The view from the top of the mountain was breathtaking.  I absolutely love the combination of sea and mountains so Haifa and Beirut have been two of my favorite cities.  We took some pictures and then headed down as we were going to dinner that night at her relatives' apartment.
I had an amazing time with her family that night.  The food was great and my favorite dish was specially prepared for me, as I'm a vegetarian.  It was a little square pastry with some mushroom stuff on it and was so flavorful.  They continued to feed us with fruits and desserts and coffee and tea and I loved every minute of it.  Being away from generous Arabs and surrounded by cold Israelis (not all of them, just some of them that left a bad taste in my mouth) was taking a toll on me.  We stayed there late into the night talking about a variety of topics, including the Palestinian situation, their children and the society they are growing up in, how times have changed, etc.

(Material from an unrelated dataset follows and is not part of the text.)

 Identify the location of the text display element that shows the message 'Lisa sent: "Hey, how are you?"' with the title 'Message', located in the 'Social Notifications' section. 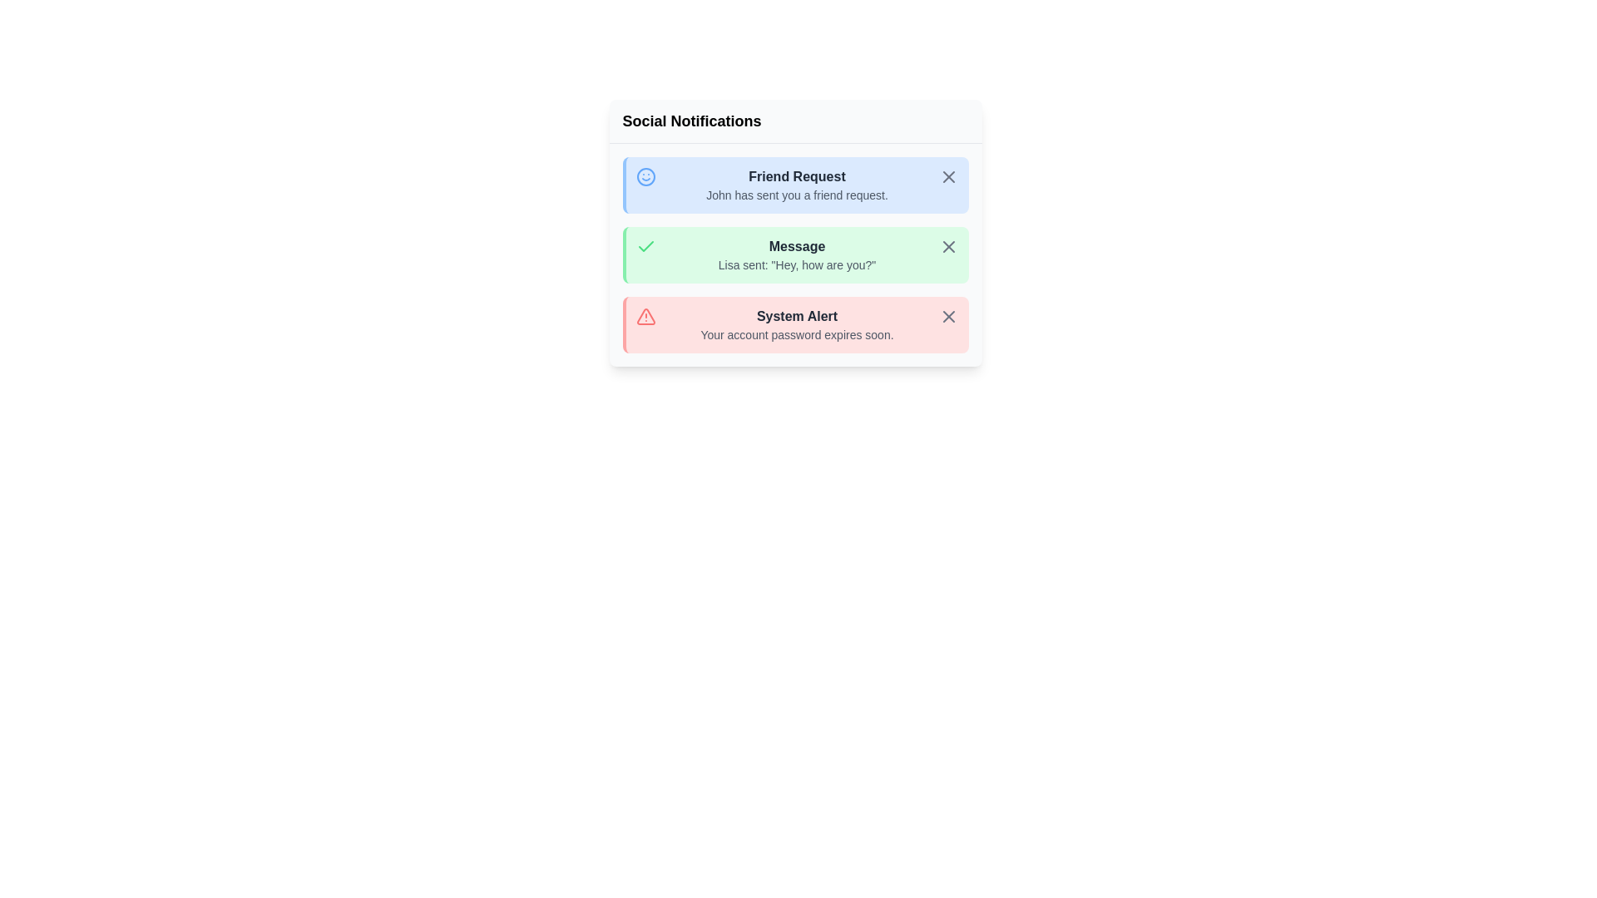
(796, 255).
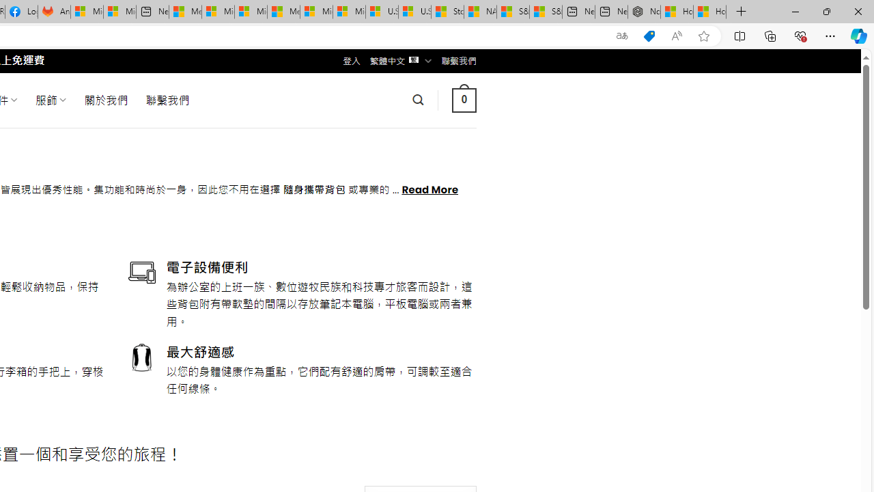 The width and height of the screenshot is (874, 492). What do you see at coordinates (429, 189) in the screenshot?
I see `'Read More'` at bounding box center [429, 189].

It was interesting for me to meet both Palestinians living in Palestine and Palestinians living in Israel.  I don't know how either of them do it but I'm glad they're sticking it out; it definitely would not be easy.  I asked the family I was with if many Arabs here had relationships with the Jews.  They said that some Arabs have Jewish friends, some Arabs won't even talk to Jews, and some will be friendly to Jews just not be great friends with them. 
I've heard that in thirty years or so Arabs will outnumber the Jews in Israel primarily because of birthrates and a dramatic decrease in immigration to Israel.  This is going to be a huge problem for Israel in the future, especially if they are a true democracy. 
After dinner and conversation, which ended around midnight, we went to the bottom of the Bahai gardens to see it at night, and then headed to bed.  I slept so long and well but desperately needed it due to all of my early mornings and late nights.